(MSNBC) - NASSAU, Bahamas - Hurricane Noel, now the deadliest storm to hit the Atlantic this year, is not expected to gain strength as it tracks northward but it may grow in size and dump several inches of rain along the East Coast, forecasters said Friday.
Noel slammed the Caribbean earlier this week with heavy rains that caused flooding and mudslides, leaving a death toll that has risen again and now stands at 115, officials said.
After drenching the Bahamas on Thursday, Noel became a Category 1 hurricane and continued along its path between the southeastern coast of the U.S. and the Bahamas.
Its sustained winds were at 80 mph early Friday and its center was about 470 miles south of Cape Hatteras, N.C., the U.S. National Hurricane Center in Miami said. Noel is moving to the north-northeast at about 18 mph.
Jack Beven, a hurricane specialist at the center, said Friday that "we don't expect the center to cross the U.S. coast. The track would take the center of the system over Nova Scotia."
But Beven also noted that the storm "is going to increase rather significantly in size" and that its effects could be felt along the East Coast.

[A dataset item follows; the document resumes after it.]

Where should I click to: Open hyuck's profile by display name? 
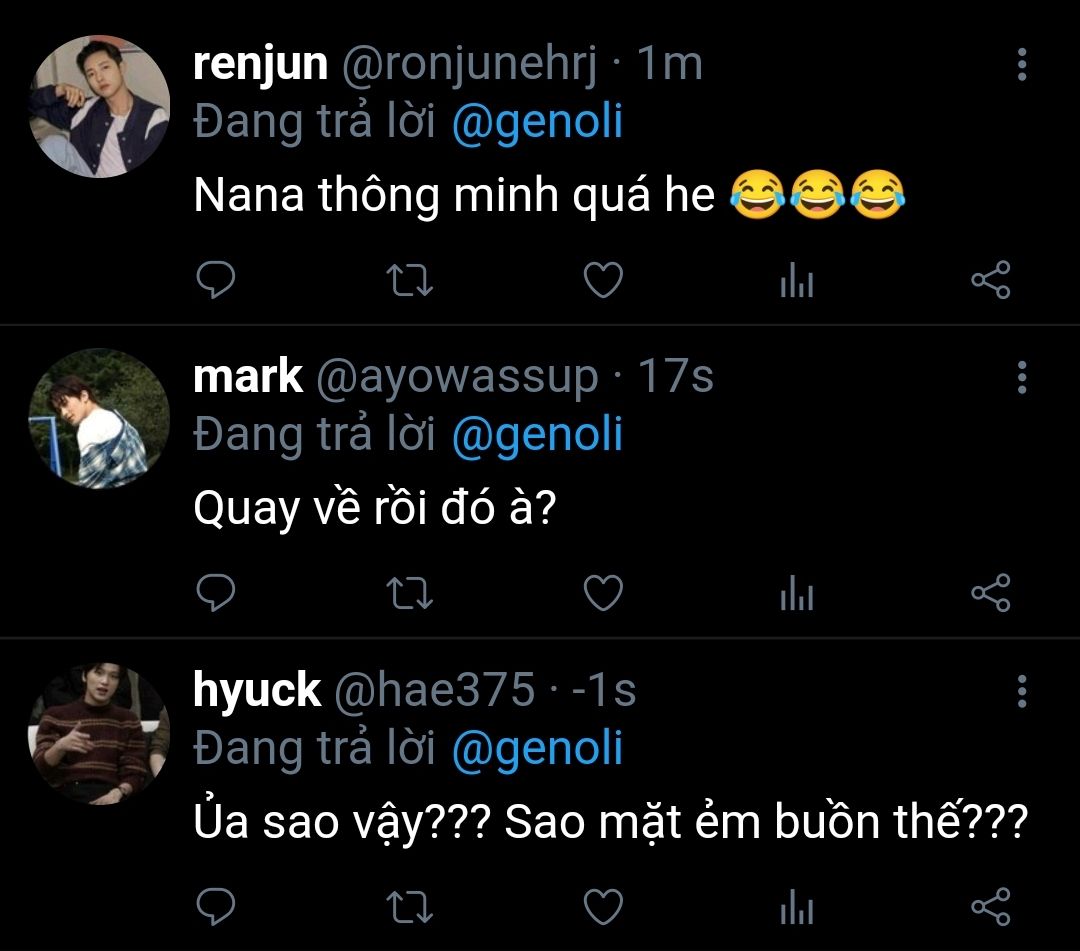pos(256,690)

Forecasters say 2 to 4 inches of rain could fall in North Carolina's Outer Banks, while isolated areas of New England might see 6 inches.
On Thursday, muddy waters swollen by Noel's rains overflowed a dam in Cuba, washing into hundreds of homes, over highways and knocking out electricity and telephone service. Dozens of small communities were cut off.
Cuban soldiers went door-to-door in low-lying areas and evacuated about 24,000 people, according to state radio and television reports. At least 2,000 homes were damaged by flood waters, but there was no official word of deaths.
In Ciego de Avila province in central Cuba, flooding wiped out nearly 2,000 tons of corn, potato, banana, cucumber and tomato harvests, said Jose Ramon Machado Ventura, a vice president.